> _PROBLEM TO WORK ON_: Transcribe exactly the line with "The height and width of the screenshot is (842, 1400)." and each line that follows it in the listing, down to the last, omitting all pictures.

> _PROVIDED MATERIAL_:
----
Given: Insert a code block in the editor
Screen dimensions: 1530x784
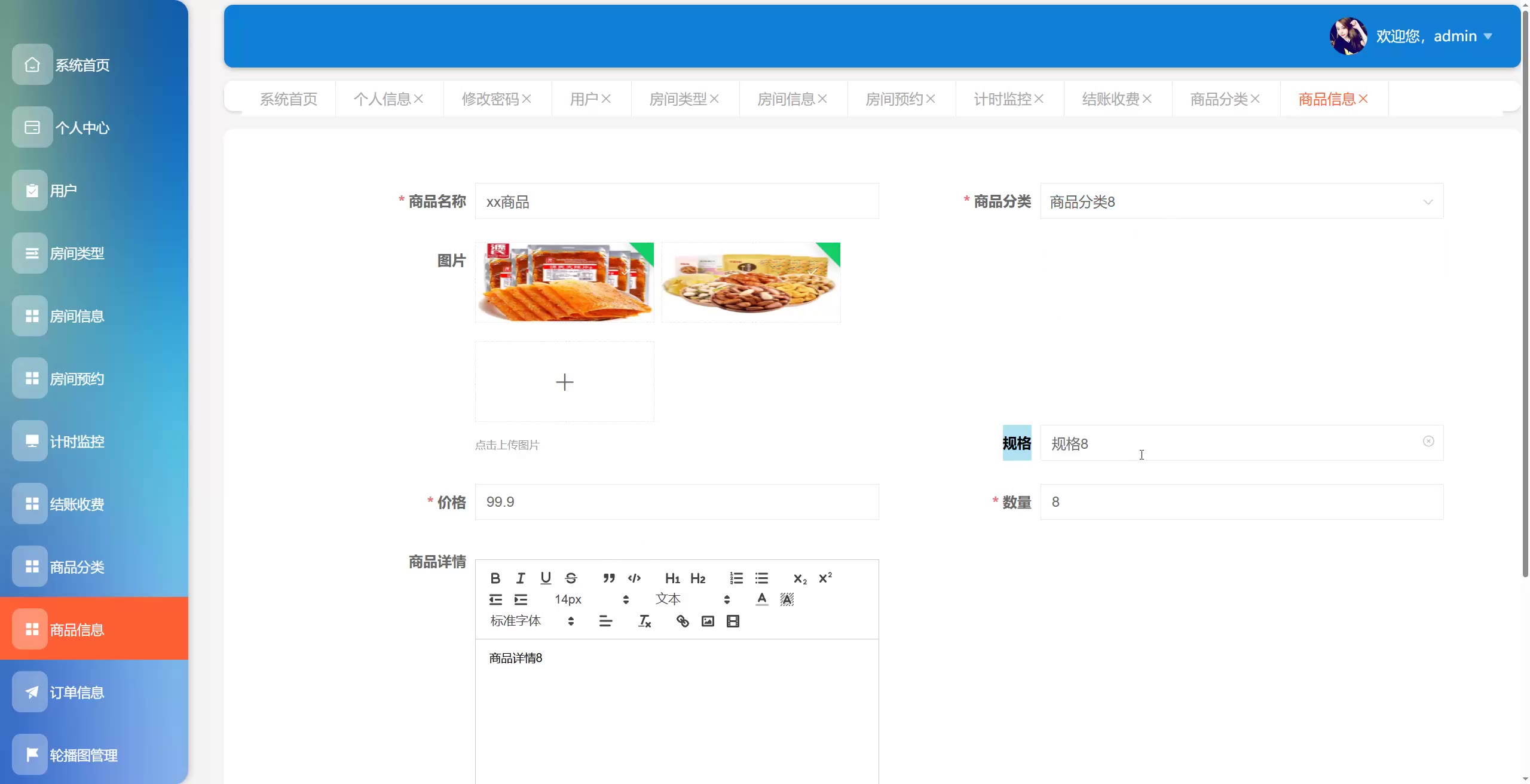Looking at the screenshot, I should (x=634, y=578).
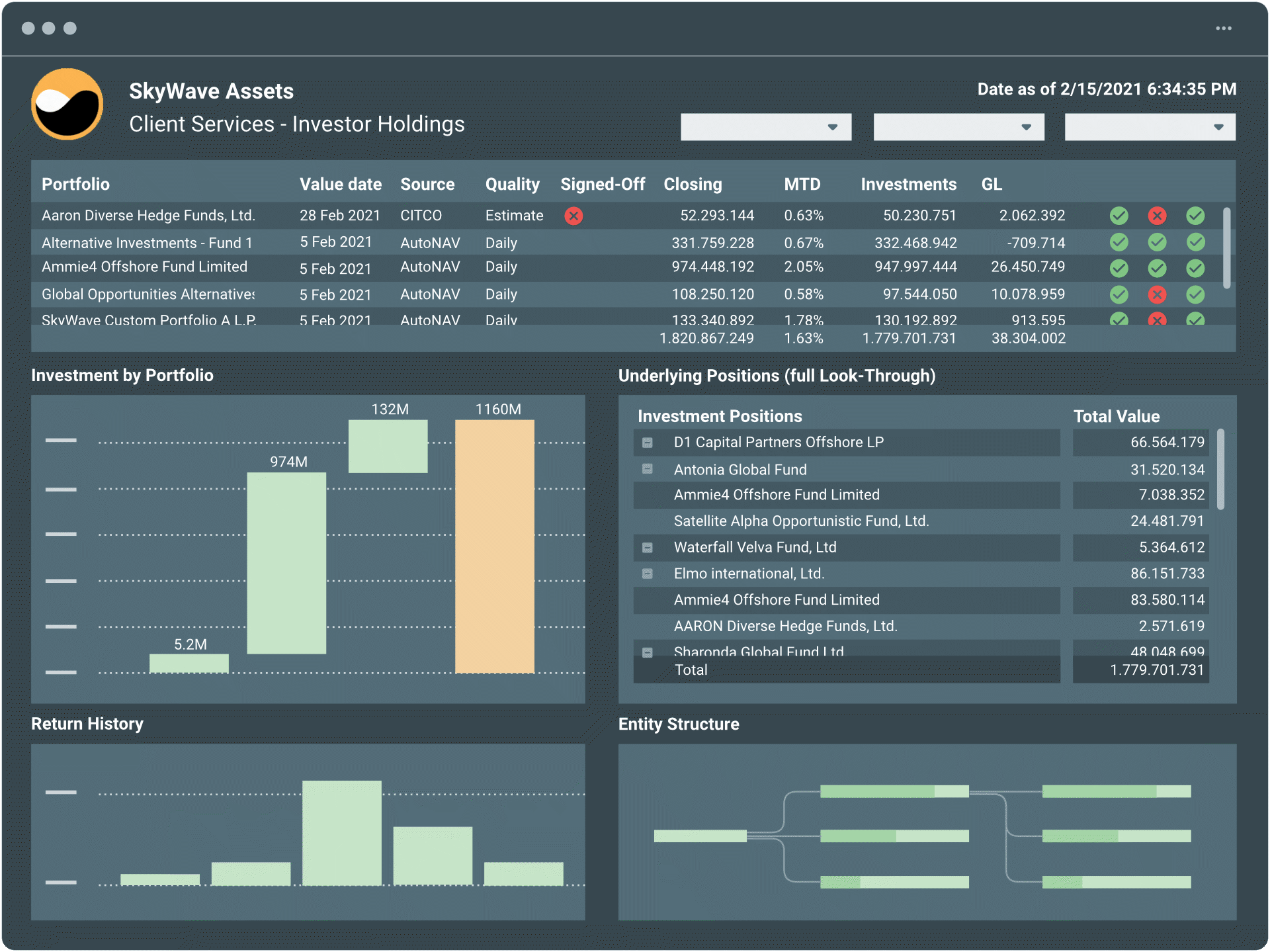Sort by the Value date column header
The height and width of the screenshot is (952, 1270).
340,185
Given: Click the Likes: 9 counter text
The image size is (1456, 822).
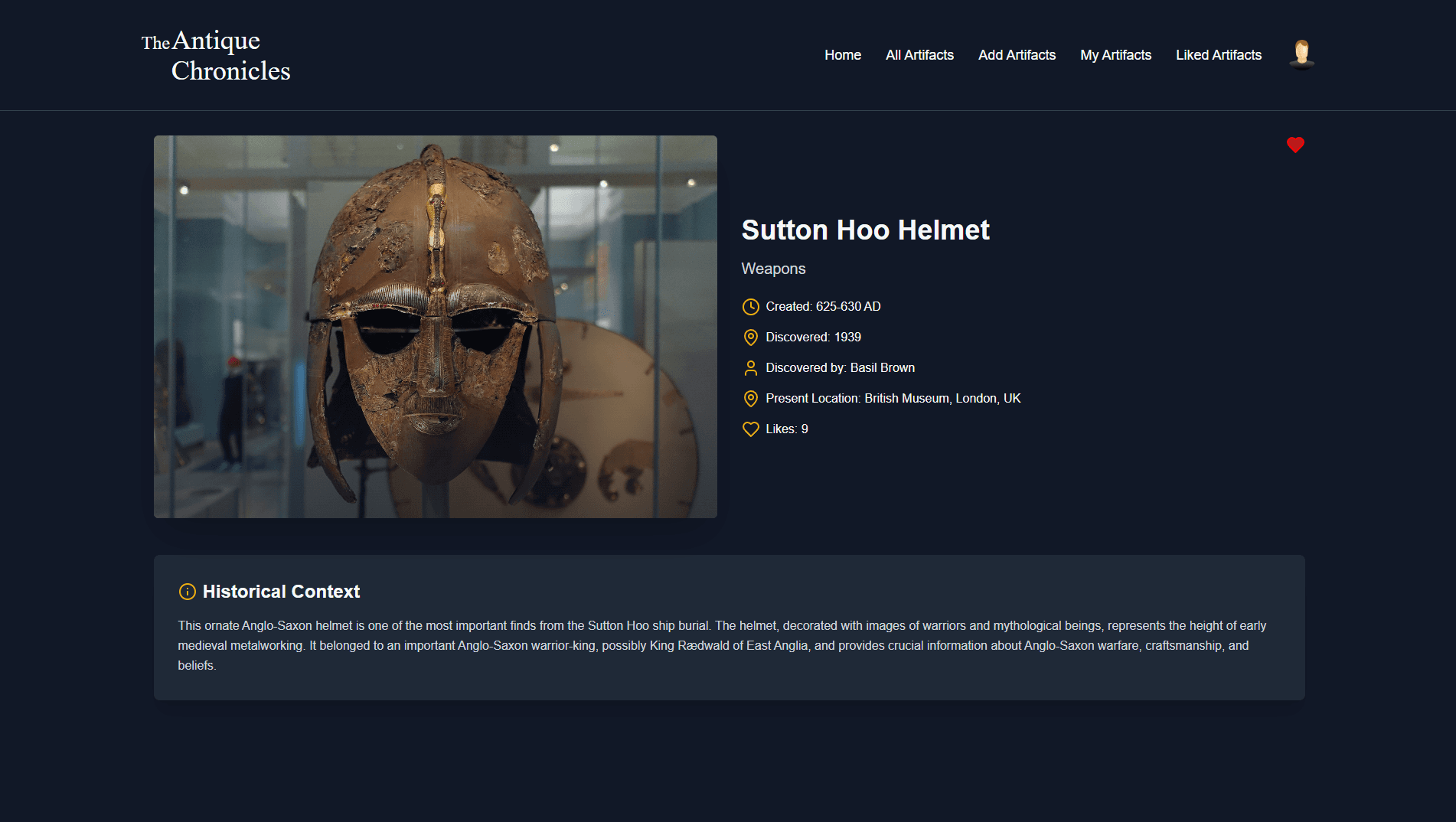Looking at the screenshot, I should click(x=785, y=429).
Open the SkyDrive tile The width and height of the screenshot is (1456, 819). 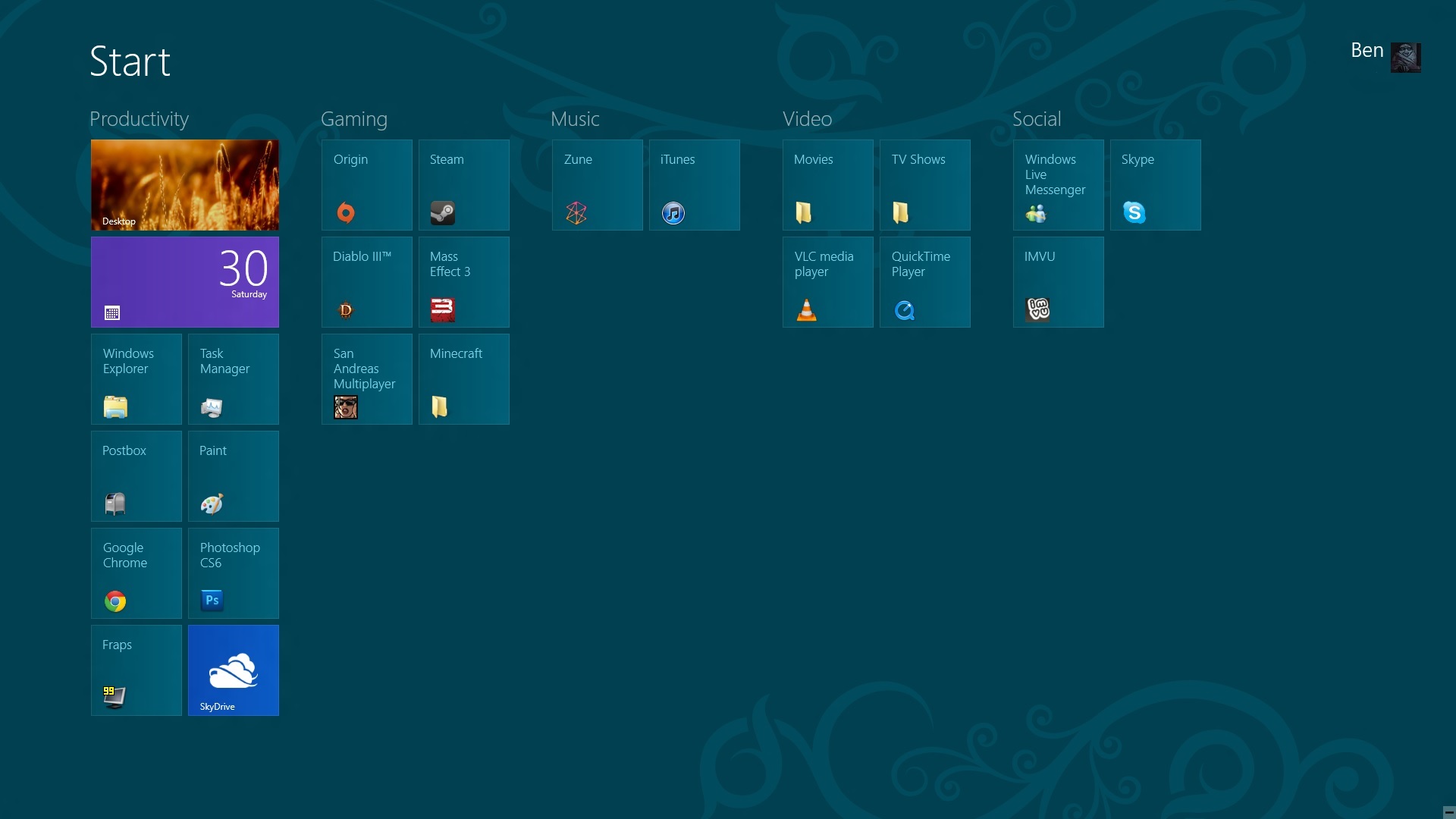tap(234, 670)
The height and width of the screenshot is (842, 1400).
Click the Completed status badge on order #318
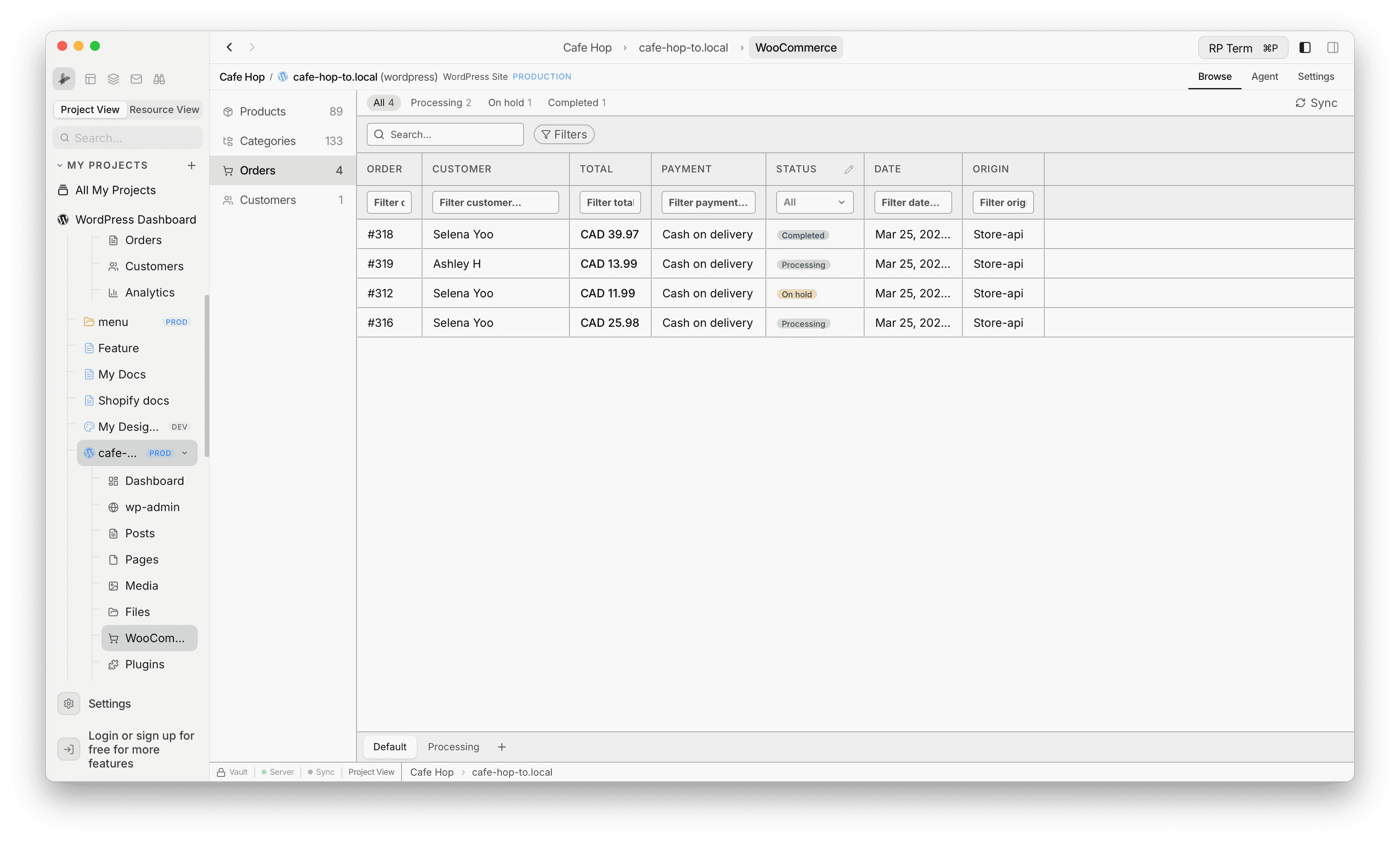(x=802, y=234)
----
> _OUTPUT OF THE TASK_:
The height and width of the screenshot is (842, 1400).
Click the Completed status badge on order #318
(x=802, y=234)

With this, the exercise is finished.